Aim of the task. The lines to be copied run from the one containing "Task: Open the user profile icon top right" to the end of the material below; reproduce them exactly, including both ends, and nothing more.

Recorded data.
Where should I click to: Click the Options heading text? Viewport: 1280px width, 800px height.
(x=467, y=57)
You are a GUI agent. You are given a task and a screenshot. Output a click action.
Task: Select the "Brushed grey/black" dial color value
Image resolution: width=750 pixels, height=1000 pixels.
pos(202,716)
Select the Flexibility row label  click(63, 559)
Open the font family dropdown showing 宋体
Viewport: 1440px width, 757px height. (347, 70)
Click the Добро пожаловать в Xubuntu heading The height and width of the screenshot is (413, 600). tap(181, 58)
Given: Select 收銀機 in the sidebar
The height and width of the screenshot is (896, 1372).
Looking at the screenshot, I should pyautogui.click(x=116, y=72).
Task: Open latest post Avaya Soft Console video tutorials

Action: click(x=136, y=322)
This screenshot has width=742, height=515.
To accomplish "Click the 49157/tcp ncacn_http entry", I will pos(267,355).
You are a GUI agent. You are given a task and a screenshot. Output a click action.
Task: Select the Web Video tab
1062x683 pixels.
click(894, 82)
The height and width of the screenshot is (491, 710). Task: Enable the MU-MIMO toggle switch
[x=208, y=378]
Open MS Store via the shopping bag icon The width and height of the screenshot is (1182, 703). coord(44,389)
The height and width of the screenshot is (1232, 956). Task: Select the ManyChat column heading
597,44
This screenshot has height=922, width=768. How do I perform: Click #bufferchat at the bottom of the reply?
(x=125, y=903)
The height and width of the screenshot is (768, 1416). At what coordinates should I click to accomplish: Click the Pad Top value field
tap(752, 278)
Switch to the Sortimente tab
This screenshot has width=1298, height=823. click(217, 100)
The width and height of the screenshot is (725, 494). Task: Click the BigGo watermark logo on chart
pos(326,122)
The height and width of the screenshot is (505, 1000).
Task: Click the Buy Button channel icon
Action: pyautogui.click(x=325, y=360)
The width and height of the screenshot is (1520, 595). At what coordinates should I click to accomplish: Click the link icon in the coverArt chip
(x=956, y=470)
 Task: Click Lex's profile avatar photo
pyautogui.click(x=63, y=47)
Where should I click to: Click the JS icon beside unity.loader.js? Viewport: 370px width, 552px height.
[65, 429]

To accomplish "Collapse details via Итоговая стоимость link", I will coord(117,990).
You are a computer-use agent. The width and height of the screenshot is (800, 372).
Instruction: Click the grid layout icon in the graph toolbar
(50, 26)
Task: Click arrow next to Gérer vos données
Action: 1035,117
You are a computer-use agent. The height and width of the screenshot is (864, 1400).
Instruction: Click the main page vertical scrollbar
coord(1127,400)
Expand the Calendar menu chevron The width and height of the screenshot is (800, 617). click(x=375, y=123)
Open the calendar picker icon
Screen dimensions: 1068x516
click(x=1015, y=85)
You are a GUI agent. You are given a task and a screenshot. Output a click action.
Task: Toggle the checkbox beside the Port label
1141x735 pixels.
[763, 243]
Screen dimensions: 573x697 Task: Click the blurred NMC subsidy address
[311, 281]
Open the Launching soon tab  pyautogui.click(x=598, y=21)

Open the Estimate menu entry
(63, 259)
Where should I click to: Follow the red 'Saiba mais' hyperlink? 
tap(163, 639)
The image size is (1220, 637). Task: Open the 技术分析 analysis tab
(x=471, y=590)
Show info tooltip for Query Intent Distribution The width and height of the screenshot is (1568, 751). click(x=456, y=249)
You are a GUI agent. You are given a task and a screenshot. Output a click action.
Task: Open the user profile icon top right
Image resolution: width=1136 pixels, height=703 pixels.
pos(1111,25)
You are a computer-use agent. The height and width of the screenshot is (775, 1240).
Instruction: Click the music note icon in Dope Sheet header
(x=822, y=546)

Exercise answer.
Task: Open the user profile icon top right
Image resolution: width=1136 pixels, height=703 pixels.
pos(1111,25)
You are a computer-use agent. The height and width of the screenshot is (775, 1240).
Instruction: Click the music note icon in Dope Sheet header
(x=822, y=546)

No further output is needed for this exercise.